Training Script Modifications

The following are the changes added to the training script (train.py) and utilities(utils.py):

  1. Added support for Habana devices

    a. Load Habana specific library.

    b. Certain environment variables are defined for habana device.

    c. Added support to run Resnet training in lazy mode in addition to the eager mode. mark_step() is performed to trigger execution of the graph.

    d. Added multi-node (including multiple server) and mixed precision support.

    c. Modified training script to use mpirun for distributed training.

    f. Changes for dynamic loading of HCCL library.

    g. Changed start_method for torch multiprocessing.

  2. Dataloader related changes

    a. Added –deterministic flag to make data loading deterministic with Pytorch dataloader.

    b. Added support for including dataloader time in performance computation. To match behavior of base script, it is disabled by default.

    c. Added CPU based habana_dataloader with faster image preprocessing (only JPEG) support. It is disabled by default.

  3. To improve performance

    a. Enhance with channels last data format (NHWC) support.

    b. Permute convolution weight tensors & and any other dependent tensors like 'momentum' for better performance.

    c. Checkpoint saving involves getting trainable params and other state variables to CPU and permuting the weight tensors. Hence, checkpoint saving is by default disabled. It can be enabled using –save-checkpoint option.

    d. Optimized FusedSGD operator is used in place of torch.optim.SGD for lazy mode.

    e. Added support for lowering print frequency of loss.

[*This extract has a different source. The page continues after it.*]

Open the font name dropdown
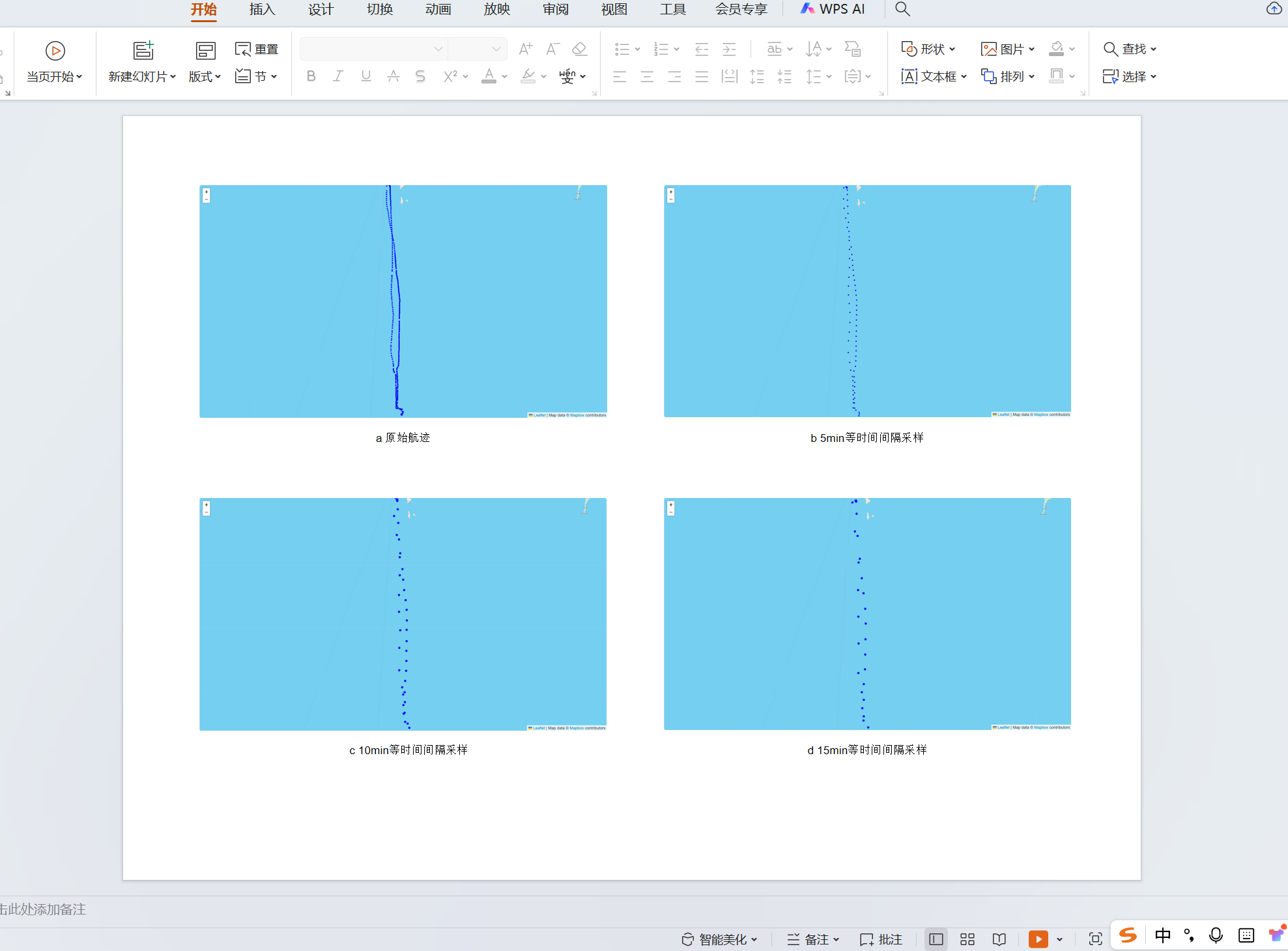[438, 49]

    f. Modified script to avoid broadcast at the beginning of iteration.

    g. Added additional parameter to DistributedDataParallel to increase the size of the bucket to combine all the all-reduce calls to a single call.

    h. Use CPU based habana_dataloader.

    i. Enable pinned memory for data loader.

    j. Accuracy calculation is performed on the CPU as lower performance observed with "top-k" on device

  4. Skip printing eval phase stats if eval steps is zero.

  5. Added support in script to override default LR scheduler with custom schedule passed as parameters to script.

The model changes are listed below:

  1. Added support for resnext101_32x4d.